When Lyubomirsky arrived at the School of Graduates of Social Psychology in Stanford in 1989, academic research on happiness was just beginning to gain legitimacy. Ed Deerer, a psychologist at the University of Illinois in Urbano-Champaign, who would be known for his work in the field, waited until he was granted tenure before addressing the subject, despite hosting a long-standing interest in him.

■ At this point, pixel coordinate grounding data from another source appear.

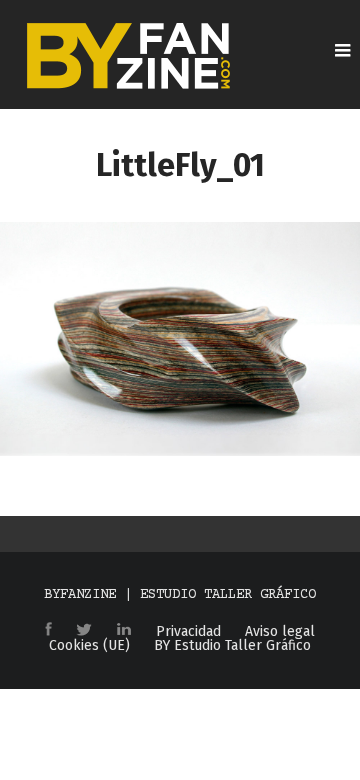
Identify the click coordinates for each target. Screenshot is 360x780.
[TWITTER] (84, 631)
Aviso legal (280, 632)
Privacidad (188, 632)
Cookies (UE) (89, 646)
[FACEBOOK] (48, 630)
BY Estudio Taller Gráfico (232, 646)
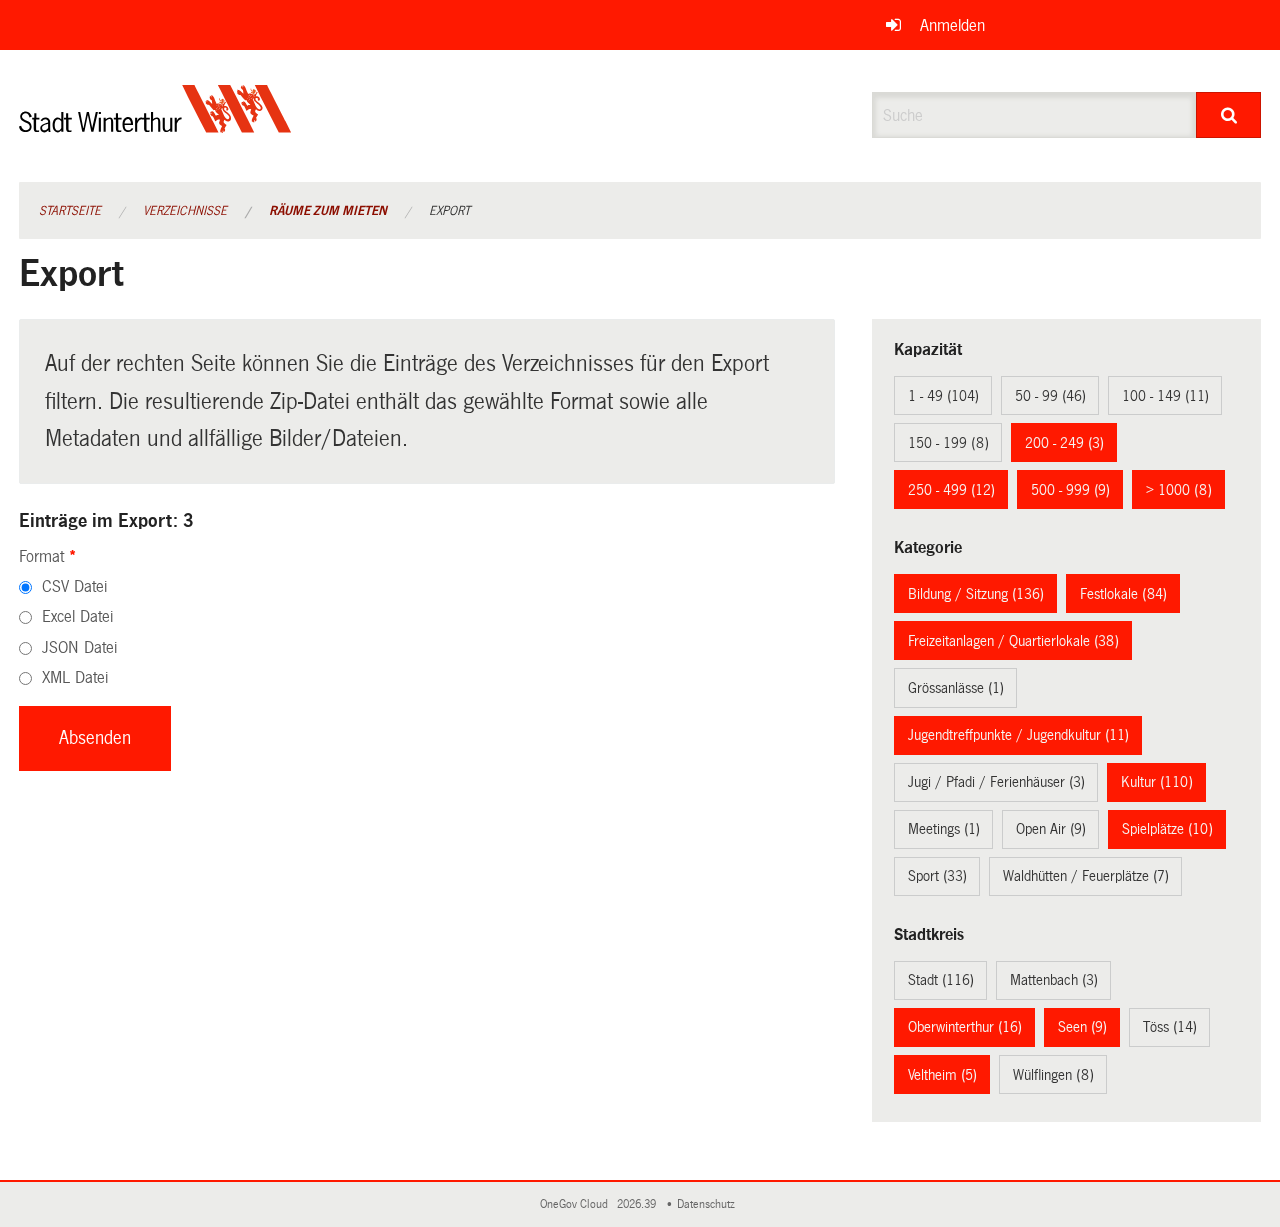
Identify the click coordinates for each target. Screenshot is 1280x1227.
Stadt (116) (941, 980)
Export (449, 211)
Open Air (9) (1051, 829)
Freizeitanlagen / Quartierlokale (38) (1013, 641)
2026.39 (638, 1204)
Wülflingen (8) (1053, 1075)
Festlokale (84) (1123, 594)
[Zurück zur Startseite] (155, 125)
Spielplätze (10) (1167, 829)
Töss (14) (1170, 1027)
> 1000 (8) (1179, 490)
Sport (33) (937, 876)
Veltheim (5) (942, 1075)
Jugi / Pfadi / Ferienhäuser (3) (996, 782)
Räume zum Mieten (328, 211)
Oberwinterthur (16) (965, 1027)
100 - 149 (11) (1165, 396)
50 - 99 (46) (1050, 396)
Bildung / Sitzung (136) (976, 594)
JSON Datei (79, 647)
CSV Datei (74, 586)
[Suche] (1228, 115)
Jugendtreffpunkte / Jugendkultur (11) (1018, 735)
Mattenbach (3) (1054, 980)
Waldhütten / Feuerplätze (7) (1086, 876)
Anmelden (952, 25)
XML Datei (75, 677)
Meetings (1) (944, 829)
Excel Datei (77, 616)
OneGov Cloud (577, 1204)
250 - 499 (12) (951, 490)
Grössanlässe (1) (956, 688)
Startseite (70, 211)
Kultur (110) (1157, 782)
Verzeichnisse (185, 211)
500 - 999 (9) (1070, 490)
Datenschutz (709, 1204)
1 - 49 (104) (943, 396)
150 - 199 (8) (948, 443)
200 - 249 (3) (1064, 443)
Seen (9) (1082, 1027)
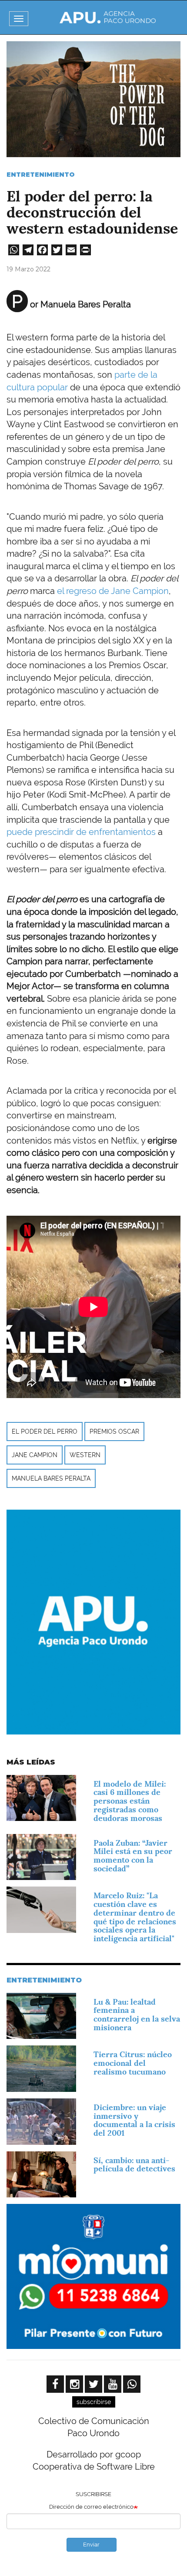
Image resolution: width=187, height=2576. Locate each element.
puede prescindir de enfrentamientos (81, 832)
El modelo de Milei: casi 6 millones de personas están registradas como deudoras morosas (130, 1801)
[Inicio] (108, 17)
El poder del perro (44, 1431)
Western (85, 1454)
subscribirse (94, 2401)
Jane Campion (34, 1454)
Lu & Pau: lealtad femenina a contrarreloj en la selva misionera (137, 2014)
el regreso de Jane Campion (113, 591)
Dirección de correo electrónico (91, 2506)
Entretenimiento (41, 174)
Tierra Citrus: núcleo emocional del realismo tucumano (133, 2063)
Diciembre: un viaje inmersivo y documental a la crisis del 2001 (134, 2120)
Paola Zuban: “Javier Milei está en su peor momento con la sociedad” (133, 1855)
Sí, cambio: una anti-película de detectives (134, 2164)
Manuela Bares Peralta (51, 1478)
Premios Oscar (114, 1431)
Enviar (91, 2544)
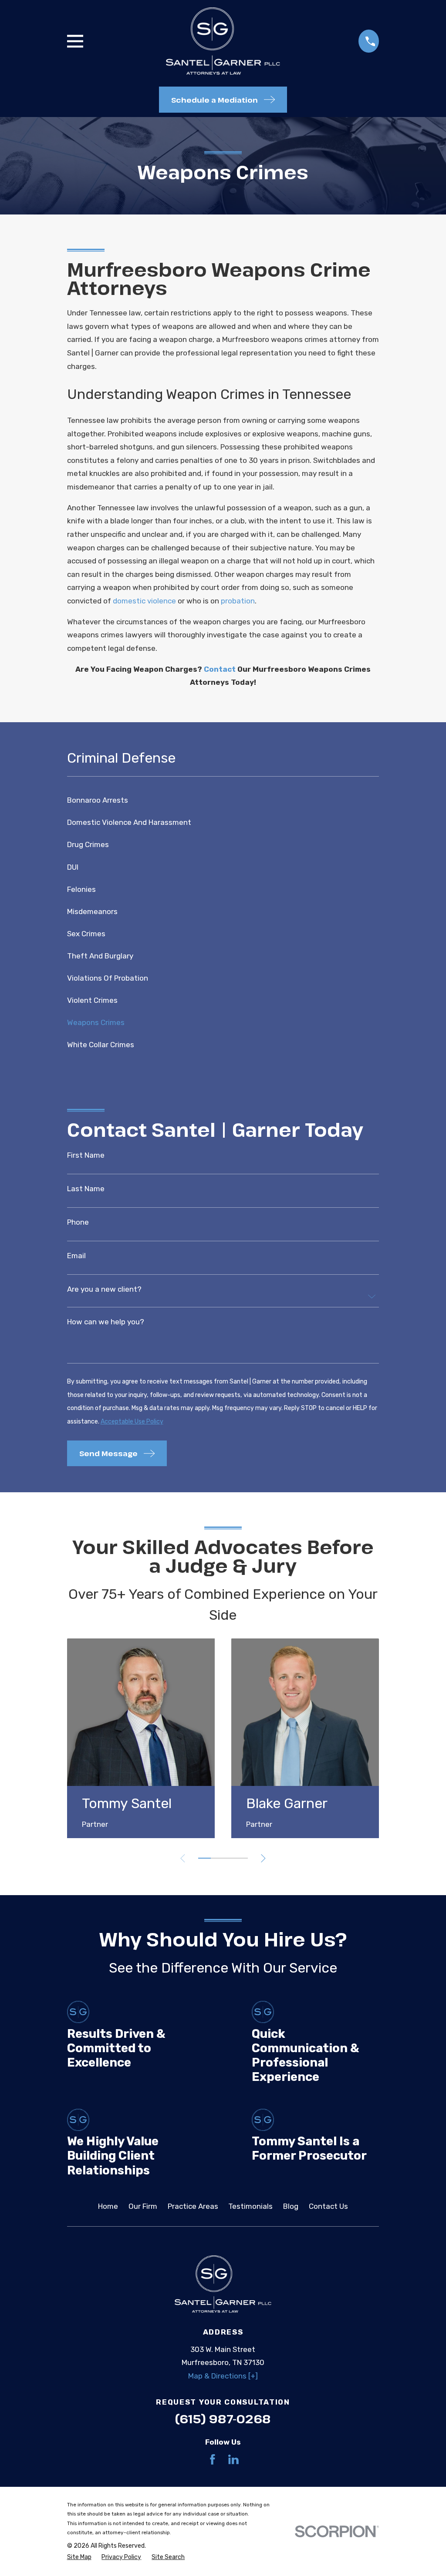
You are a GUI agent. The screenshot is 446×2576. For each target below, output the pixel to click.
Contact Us (328, 2206)
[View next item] (263, 1858)
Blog (290, 2206)
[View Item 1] (204, 1858)
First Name (86, 1155)
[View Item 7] (241, 1858)
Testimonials (250, 2206)
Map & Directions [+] (223, 2376)
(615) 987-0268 (223, 2419)
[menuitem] (223, 800)
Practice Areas (193, 2206)
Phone (78, 1222)
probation (238, 600)
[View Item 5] (229, 1858)
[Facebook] (212, 2459)
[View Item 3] (217, 1858)
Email (76, 1256)
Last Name (86, 1189)
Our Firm (142, 2206)
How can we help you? (105, 1322)
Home (108, 2206)
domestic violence (144, 600)
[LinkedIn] (233, 2459)
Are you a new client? (104, 1289)
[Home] (223, 41)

Lyubomirsky was also choosing happiness as a specialty: she was a woman in science anxious to be seriously tasks, and anything in the field of “emotions” was consulted something soft. However, on his first day as a postgraduate school in Stanford, in 1989, after an energizing conversation with his advisor, he decided to make happiness focus.
Lyubomirsky runs with the basic question of why some people are happier than others. A few years before, Diender published a survey on existing research, which touched the types of types that happy people seemed inclined to participate in religious observance, for example, or socialize and exercise. But the studies, which sometimes had contradictory findings, did not show a clear consensus. Lyubomirsky’s own investigation, approximately many years, pointed out the importance of a person’s mentality: happy people tended to refrain from comparing themselves to others, they had more positive perceptions of others, he found Dways forms to Dways to be the forja founded with them.
But Lyubomirsky knew that he could not separate the cause and effect: was being happy encouraged a healthy mentality or adopting that mentality made people happier? Were people like their mother convicted of living any natural level of happiness, or could they take control of their mood, if they only knew how? Even if he could change his mentality, that process seemed to take a long time: people spend years in therapy trying (often fail) to do it, and Lyubomirsky wondered if there were simpler and easier behaviors that could adopt that they would quickly improve their sense of well -being. She decided to test it.
Lyubomirsky began by studying some of the habits and practices that were commonly believed that they were humor reinforcements: random acts of children and expressions of gratitude. Every week for six weeks, students made five acts of kindness, donating blood, for example, or helping another student with an article, and discovered that at the end of that period of that period in their control group. He asked a separate group of students to contemplate, once a week, the things for which they were grateful, such as “my mother” or “Aol Instant Messenger.” They were also happier after doing so than a control group. Changes in well -being has been hurried in the Eiter study, but Lyubomirsky found that a small and low -cost intervention could improve the quality of students’ lives. In 2005, he published an article based on those studies that argue that people had careful control about how happy they were.
Lyubomirsky’s research arose just when the field of psychology was reconsidering its objectives and even its purpose. When Martin Seligman, a psychologist at the University of Pennsylvania, touched the helm of the American Association of Psychology in 1998, expressed a concern that he and his colleagues had spent too much focusing on the disguise and notion; He encouraged his classmates to seek “the understanding and construction of the most positive qualities of an individual: optimism, courage, ethics of work, fine of fineness, interpersonal ability, capacity for pleasure, insight and social responsibility.” He required a return from the field to his origins, “which should make the lives of all people more satisfying and productive.”